> **Problem requirements**: Only the lines from the one containing "Task: Click the Add Animation star icon" through the end of the entries should be repeated, exactly as they appear, first and last included.
------ Records for processing ------
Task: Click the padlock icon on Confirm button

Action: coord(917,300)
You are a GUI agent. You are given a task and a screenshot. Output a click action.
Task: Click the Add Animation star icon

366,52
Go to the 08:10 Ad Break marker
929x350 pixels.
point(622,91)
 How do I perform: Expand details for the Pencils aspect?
------
> **Problem solution**:
Task: Click the Add Animation star icon

366,52
Go to the 08:10 Ad Break marker
929x350 pixels.
point(622,91)
 How do I perform: Expand details for the Pencils aspect?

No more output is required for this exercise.